• **PROBLEM SET**
1. In the essay about choosing one's fights, what did the writer's mother say about the "weaker" man?
2. Pick up the essay about choosing one's fights after its last sentence and keep writing it.
___ TEXT BLOCK ___
By Ochereome Nnanna
WHEN I was in primary and secondary schools, I fought a lot. Most of my fights were against injustice and bullies. I wasn’t always the strongest boy around, but I had enormous stamina and spirit. My mother knew her son very well.
So, whenever I was leaving home, she would call me aside and say: “Remember what I always tell you. The ‘weaker’ man is the stronger man. No problem is ever solved through fighting.” Years later, I came to live in Lagos. One of my earliest recollections was a fight between a commercial motorcyclist (Okada rider) and his supposed passenger, a man fully dressed in a suit and tie, and obviously hurrying for an appointment.
When he came down from the Okada, he got into an argument with the biker over the fare. He insulted the biker, and the biker gave it back to him with a two-handed waka (a made-in-Nigeria gesture of damnation) smack on his face. The suit man became so furious that he forgot his business. He landed a slap on the biker’s face. The biker went low and dive-bombed him. But he fell into a gutter full of grime.
How do you break up a fight like that? By the time they came out of the gutter, all the fight had left the suit man. He was the butt of jokes of the crowd of onlookers that had gathered. A time comes when one has to fight, no doubt. Fighting doesn’t have to be of the fisticuffs’ genre. A wise person chooses his or her fights.
You don’t fight for the sake of power shows. You fight to press home a point. But if fighting will lead to your defeat and humiliation, be wise: find ways to avoid it. But, because of anger and ego, the suit man got himself disgraced and probably lost the opportunity he was pursuing. Aisha Buhari’s saga with a student of the Federal University at Dutse, Jigawa State, Aminu Mohammed, is like the suit man’s fight with the Okada man.
___ INFORMATION SUPPLIED ___
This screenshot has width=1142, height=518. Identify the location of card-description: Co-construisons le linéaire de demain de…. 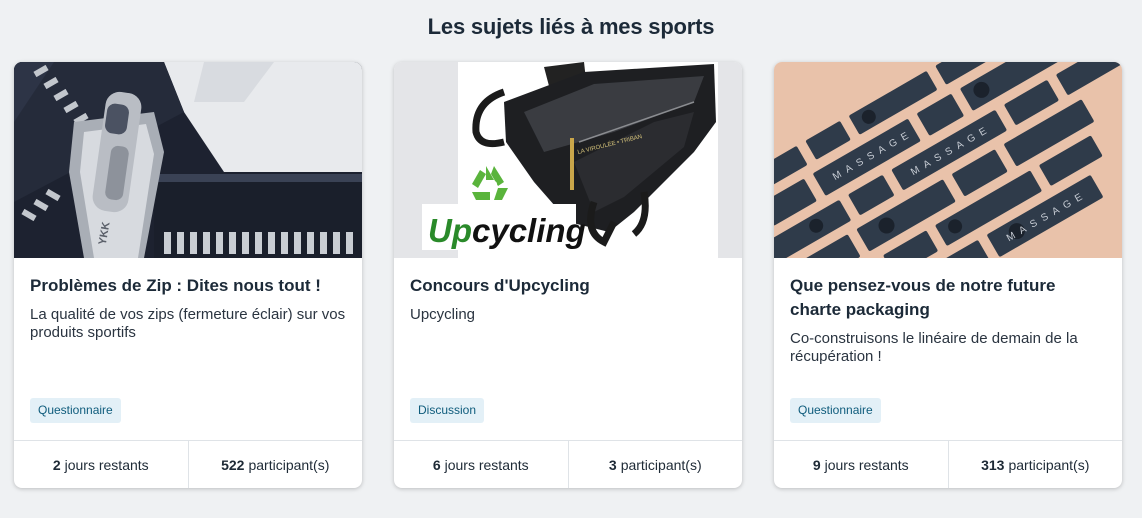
___
• **RESPONSES TO THE EXERCISE**
1. She said the "weaker" man is the stronger man.

2.
Aisha’s ego was bruised by Mohammed’s tweet: ‘Mama is feeding fat from the people’s money.” Seized by hubris, the wife of President Muhammadu Buhari decided to show her power. She sent security agents to look for Mohammed, beat him thoroughly, have him secretly arraigned in court, and send him to Suleija Prisons to smell rods and eat beans.
Something that should have gone almost unnoticed became one of the biggest scandals surrounding the president’s wife. The outrage was all over social media. It attracted the lush coverage of the media locally and internationally.
The biggest threat facing Aisha Buhari was the National Association of Nigerian Students, NAN’s, vow to embark on a nationwide mass action if Mohammed was not released in time to take his graduation exam on Monday, December 5, 2022.
Obviously, Aisha’s crisis management team was deployed to quench the fire. Mohammed was released “on compassionate ground” and coaxed to apologize. The case against him was withdrawn, and an apparently contrite Mohammed called Aisha “our mother”. What are the elements of this story?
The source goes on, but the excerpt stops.